=== Task material ===

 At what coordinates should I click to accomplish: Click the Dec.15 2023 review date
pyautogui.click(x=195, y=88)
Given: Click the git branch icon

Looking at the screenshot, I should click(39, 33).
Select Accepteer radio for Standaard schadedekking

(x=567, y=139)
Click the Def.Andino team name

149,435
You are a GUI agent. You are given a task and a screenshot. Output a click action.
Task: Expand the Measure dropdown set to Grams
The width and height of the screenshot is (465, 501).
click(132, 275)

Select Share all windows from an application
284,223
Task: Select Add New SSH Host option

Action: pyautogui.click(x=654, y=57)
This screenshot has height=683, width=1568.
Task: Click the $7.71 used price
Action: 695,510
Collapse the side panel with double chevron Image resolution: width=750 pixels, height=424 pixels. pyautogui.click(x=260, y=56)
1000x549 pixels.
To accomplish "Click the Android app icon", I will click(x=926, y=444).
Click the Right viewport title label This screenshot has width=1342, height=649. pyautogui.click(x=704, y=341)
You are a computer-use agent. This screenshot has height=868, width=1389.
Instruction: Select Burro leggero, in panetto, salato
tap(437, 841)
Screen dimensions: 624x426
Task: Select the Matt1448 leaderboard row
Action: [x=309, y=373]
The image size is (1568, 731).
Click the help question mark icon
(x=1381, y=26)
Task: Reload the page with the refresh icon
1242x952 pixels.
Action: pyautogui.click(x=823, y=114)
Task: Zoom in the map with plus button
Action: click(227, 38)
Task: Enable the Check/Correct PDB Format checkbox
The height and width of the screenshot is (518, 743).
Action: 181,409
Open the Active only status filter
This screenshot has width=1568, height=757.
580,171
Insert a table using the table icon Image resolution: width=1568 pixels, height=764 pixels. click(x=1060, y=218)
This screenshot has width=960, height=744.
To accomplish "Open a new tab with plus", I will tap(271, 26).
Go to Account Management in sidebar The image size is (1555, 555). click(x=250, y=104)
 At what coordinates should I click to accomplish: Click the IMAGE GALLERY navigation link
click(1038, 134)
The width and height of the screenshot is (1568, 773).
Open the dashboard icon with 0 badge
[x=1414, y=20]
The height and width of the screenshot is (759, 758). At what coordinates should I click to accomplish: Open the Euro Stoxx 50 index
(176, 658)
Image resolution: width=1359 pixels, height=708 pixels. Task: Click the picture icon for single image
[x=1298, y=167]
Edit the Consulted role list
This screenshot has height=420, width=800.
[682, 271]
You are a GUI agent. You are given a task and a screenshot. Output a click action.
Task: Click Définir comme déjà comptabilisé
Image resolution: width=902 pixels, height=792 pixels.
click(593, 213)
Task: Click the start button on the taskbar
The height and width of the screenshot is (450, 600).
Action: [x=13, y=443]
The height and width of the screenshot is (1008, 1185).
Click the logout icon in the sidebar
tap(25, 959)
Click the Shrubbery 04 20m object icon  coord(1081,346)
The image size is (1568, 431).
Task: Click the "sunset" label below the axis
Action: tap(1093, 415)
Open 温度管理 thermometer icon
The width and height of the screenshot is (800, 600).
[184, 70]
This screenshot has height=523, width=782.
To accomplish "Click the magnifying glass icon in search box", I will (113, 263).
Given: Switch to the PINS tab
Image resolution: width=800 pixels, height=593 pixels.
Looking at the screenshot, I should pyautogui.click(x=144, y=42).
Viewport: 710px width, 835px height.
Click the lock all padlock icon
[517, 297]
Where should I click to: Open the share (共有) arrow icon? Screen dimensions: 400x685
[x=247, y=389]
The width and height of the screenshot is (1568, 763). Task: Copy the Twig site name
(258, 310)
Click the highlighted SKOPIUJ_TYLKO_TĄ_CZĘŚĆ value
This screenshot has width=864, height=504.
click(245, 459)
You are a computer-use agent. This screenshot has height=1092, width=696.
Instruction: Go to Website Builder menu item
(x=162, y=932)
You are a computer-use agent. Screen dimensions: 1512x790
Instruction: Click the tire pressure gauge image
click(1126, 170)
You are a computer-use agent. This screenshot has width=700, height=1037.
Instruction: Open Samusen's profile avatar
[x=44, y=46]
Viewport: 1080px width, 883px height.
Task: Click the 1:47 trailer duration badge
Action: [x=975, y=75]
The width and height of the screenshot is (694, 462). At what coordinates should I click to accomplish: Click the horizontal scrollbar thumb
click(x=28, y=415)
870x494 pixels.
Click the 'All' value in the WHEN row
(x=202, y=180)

===

### About this task
Retype every record above exactly as written.

### Task answer
 At what coordinates should I click to accomplish: Click the Dec.15 2023 review date
pyautogui.click(x=195, y=88)
Given: Click the git branch icon

Looking at the screenshot, I should click(39, 33).
Select Accepteer radio for Standaard schadedekking

(x=567, y=139)
Click the Def.Andino team name

149,435
You are a GUI agent. You are given a task and a screenshot. Output a click action.
Task: Expand the Measure dropdown set to Grams
The width and height of the screenshot is (465, 501).
click(132, 275)

Select Share all windows from an application
284,223
Task: Select Add New SSH Host option

Action: pyautogui.click(x=654, y=57)
This screenshot has height=683, width=1568.
Task: Click the $7.71 used price
Action: 695,510
Collapse the side panel with double chevron Image resolution: width=750 pixels, height=424 pixels. pyautogui.click(x=260, y=56)
1000x549 pixels.
To accomplish "Click the Android app icon", I will click(x=926, y=444).
Click the Right viewport title label This screenshot has width=1342, height=649. pyautogui.click(x=704, y=341)
You are a computer-use agent. This screenshot has height=868, width=1389.
Instruction: Select Burro leggero, in panetto, salato
tap(437, 841)
Screen dimensions: 624x426
Task: Select the Matt1448 leaderboard row
Action: [x=309, y=373]
The image size is (1568, 731).
Click the help question mark icon
(x=1381, y=26)
Task: Reload the page with the refresh icon
1242x952 pixels.
Action: pyautogui.click(x=823, y=114)
Task: Zoom in the map with plus button
Action: click(227, 38)
Task: Enable the Check/Correct PDB Format checkbox
The height and width of the screenshot is (518, 743).
Action: 181,409
Open the Active only status filter
This screenshot has width=1568, height=757.
580,171
Insert a table using the table icon Image resolution: width=1568 pixels, height=764 pixels. click(x=1060, y=218)
This screenshot has width=960, height=744.
To accomplish "Open a new tab with plus", I will tap(271, 26).
Go to Account Management in sidebar The image size is (1555, 555). click(x=250, y=104)
 At what coordinates should I click to accomplish: Click the IMAGE GALLERY navigation link
click(1038, 134)
The width and height of the screenshot is (1568, 773).
Open the dashboard icon with 0 badge
[x=1414, y=20]
The height and width of the screenshot is (759, 758). At what coordinates should I click to accomplish: Open the Euro Stoxx 50 index
(176, 658)
Image resolution: width=1359 pixels, height=708 pixels. Task: Click the picture icon for single image
[x=1298, y=167]
Edit the Consulted role list
This screenshot has height=420, width=800.
[682, 271]
You are a GUI agent. You are given a task and a screenshot. Output a click action.
Task: Click Définir comme déjà comptabilisé
Image resolution: width=902 pixels, height=792 pixels.
click(593, 213)
Task: Click the start button on the taskbar
The height and width of the screenshot is (450, 600).
Action: [x=13, y=443]
The height and width of the screenshot is (1008, 1185).
Click the logout icon in the sidebar
tap(25, 959)
Click the Shrubbery 04 20m object icon  coord(1081,346)
The image size is (1568, 431).
Task: Click the "sunset" label below the axis
Action: tap(1093, 415)
Open 温度管理 thermometer icon
The width and height of the screenshot is (800, 600).
[184, 70]
This screenshot has height=523, width=782.
To accomplish "Click the magnifying glass icon in search box", I will (113, 263).
Given: Switch to the PINS tab
Image resolution: width=800 pixels, height=593 pixels.
Looking at the screenshot, I should pyautogui.click(x=144, y=42).
Viewport: 710px width, 835px height.
Click the lock all padlock icon
[517, 297]
Where should I click to: Open the share (共有) arrow icon? Screen dimensions: 400x685
[x=247, y=389]
The width and height of the screenshot is (1568, 763). Task: Copy the Twig site name
(258, 310)
Click the highlighted SKOPIUJ_TYLKO_TĄ_CZĘŚĆ value
This screenshot has width=864, height=504.
click(245, 459)
You are a computer-use agent. This screenshot has height=1092, width=696.
Instruction: Go to Website Builder menu item
(x=162, y=932)
You are a computer-use agent. Screen dimensions: 1512x790
Instruction: Click the tire pressure gauge image
click(1126, 170)
You are a computer-use agent. This screenshot has width=700, height=1037.
Instruction: Open Samusen's profile avatar
[x=44, y=46]
Viewport: 1080px width, 883px height.
Task: Click the 1:47 trailer duration badge
Action: [x=975, y=75]
The width and height of the screenshot is (694, 462). At what coordinates should I click to accomplish: Click the horizontal scrollbar thumb
click(x=28, y=415)
870x494 pixels.
Click the 'All' value in the WHEN row
(x=202, y=180)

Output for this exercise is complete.